DAVI: A Dataset for Automatic Variant Interpretation

The analysis of an individual’s genetic material may uncover genetic variants, which can be classified as disease-causing (pathogenic) or benign. Identifying pathogenic variants among millions of variants relies on the research of evidence in support of or against variant pathogenicity, a process regulated by the American College of Molecular Genetics (ACMG) guidelines, which leverages data from the scientific literature. Despite recent improvements towards automation, searching shreds of evidence for pathogenicity in the literature still requires manual curation, a time-consuming process, due to the ever-growing number of published papers.
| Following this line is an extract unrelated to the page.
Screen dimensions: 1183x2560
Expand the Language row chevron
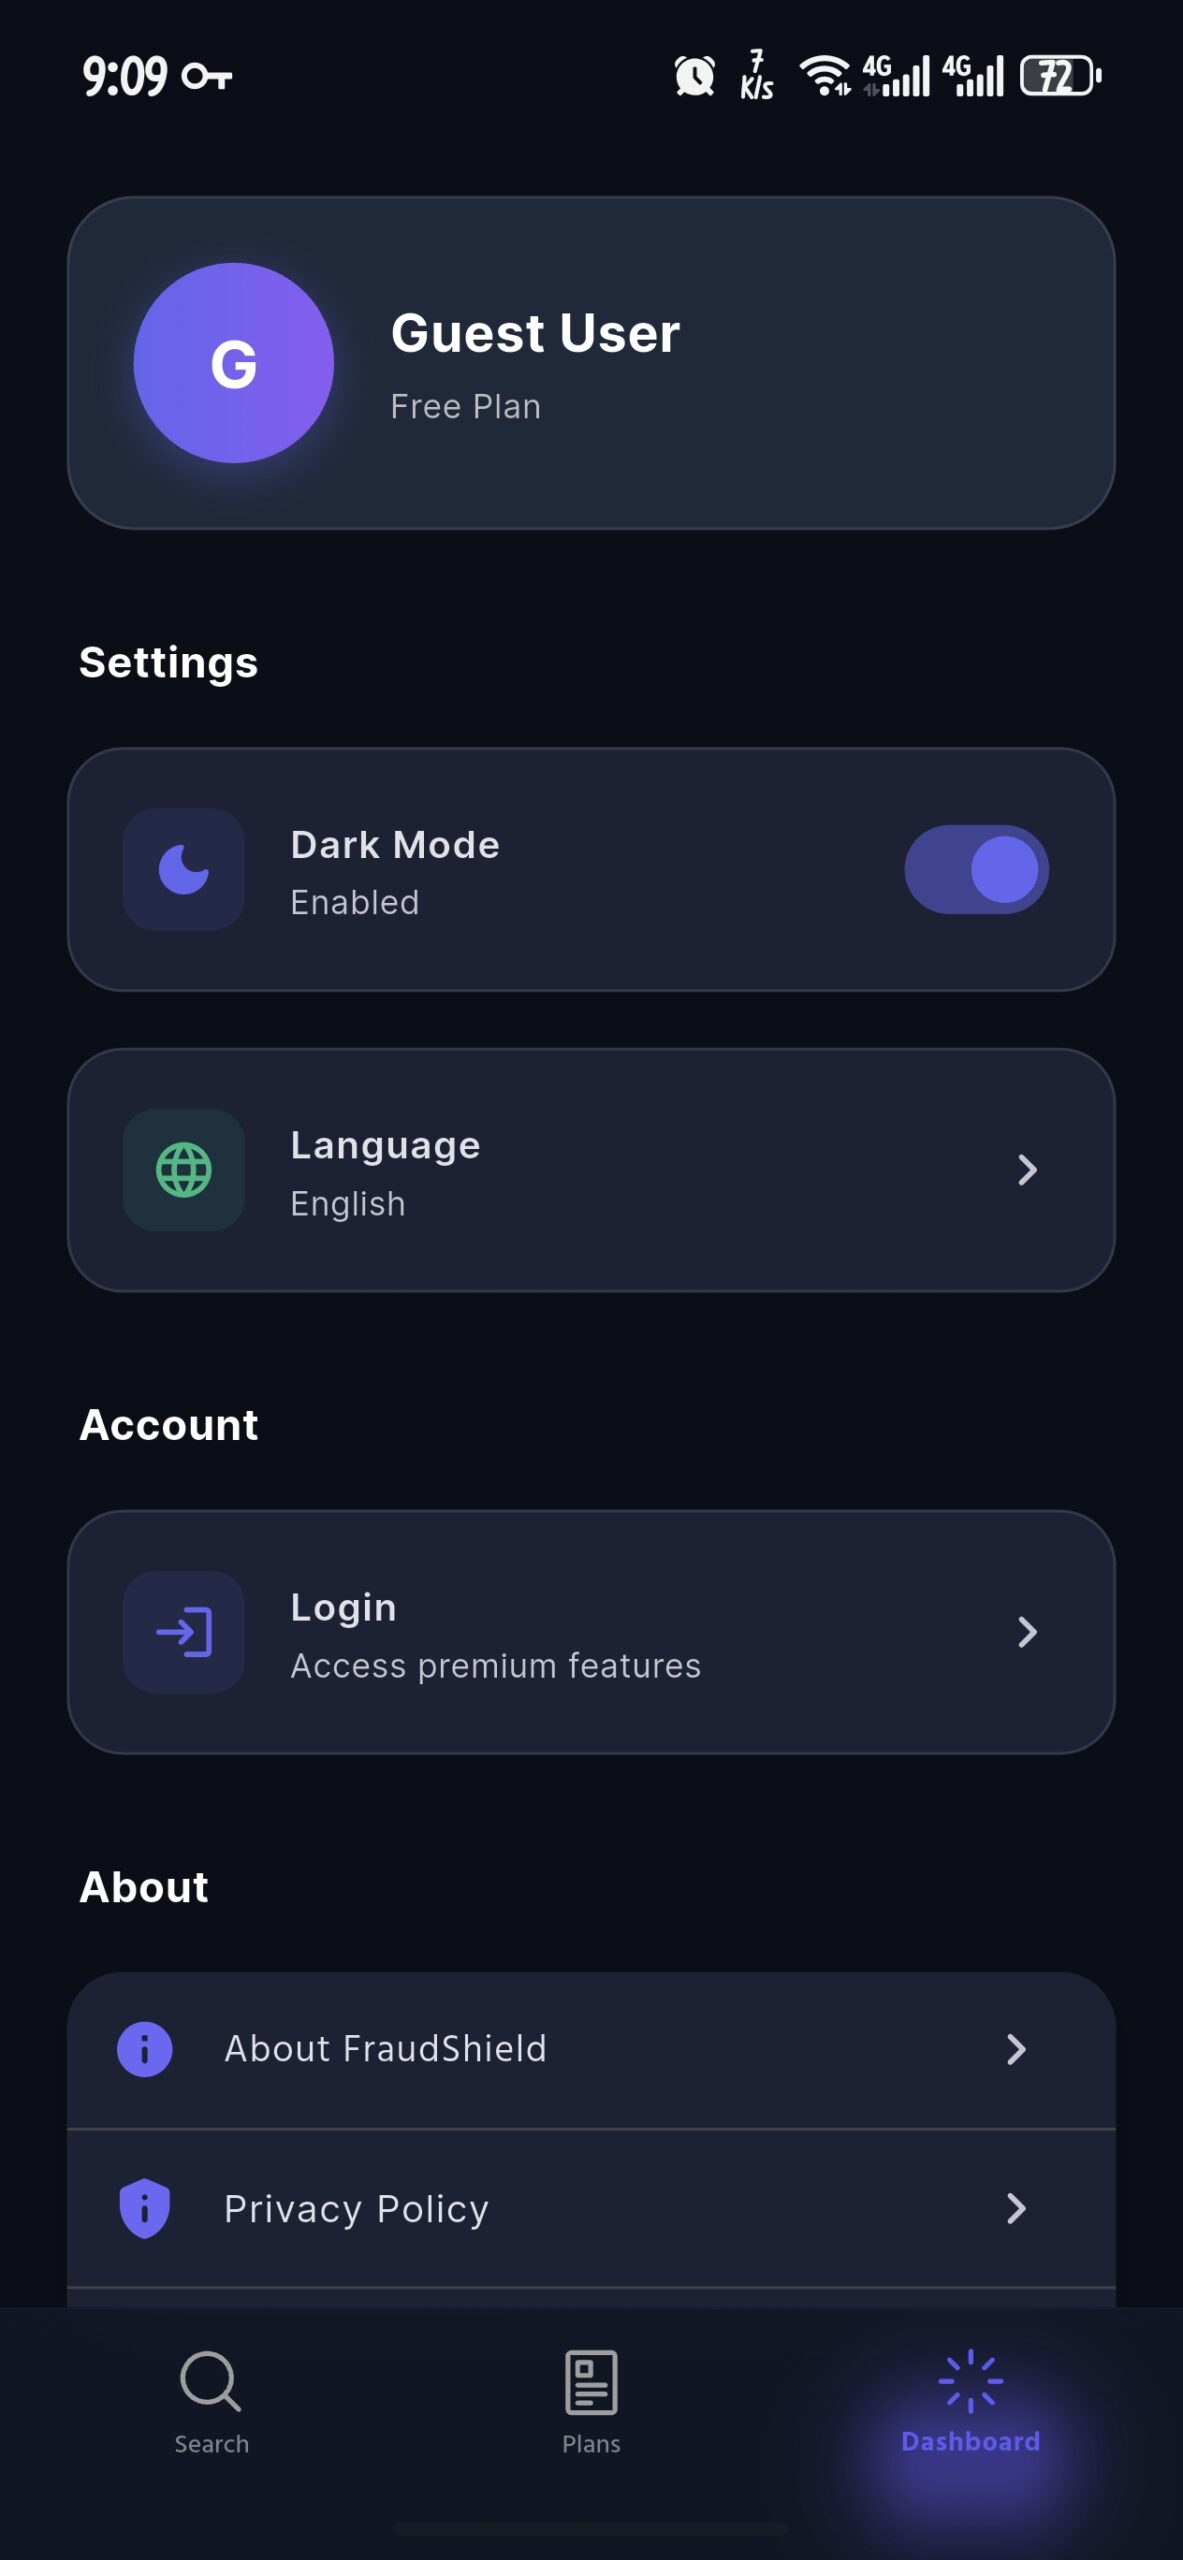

In this work, we built DAVI (Dataset for Automatic Variant Interpretation), a reliable, manually curated dataset comprising articles both containing (positive) and not containing (negative) evidence activating two opposing ACGM criteria, namely PS3 and BS3, for a pool of 41 variants. Moreover, we demonstrated that DAVI can be used to train a predictive model that automatically identifies positive (variant, article) associations. DAVI contains 311 (variant, article) pairs: 154 positive and 157 negative associations. We used three different text representation models combined with a logistic regression to efficiently identify positive associations, with an F1-score of 0.84. The model’s performance constitutes a clear proof of concept for automatic PS3/BS3 evidence identification. DAVI represents a useful resource to train further models.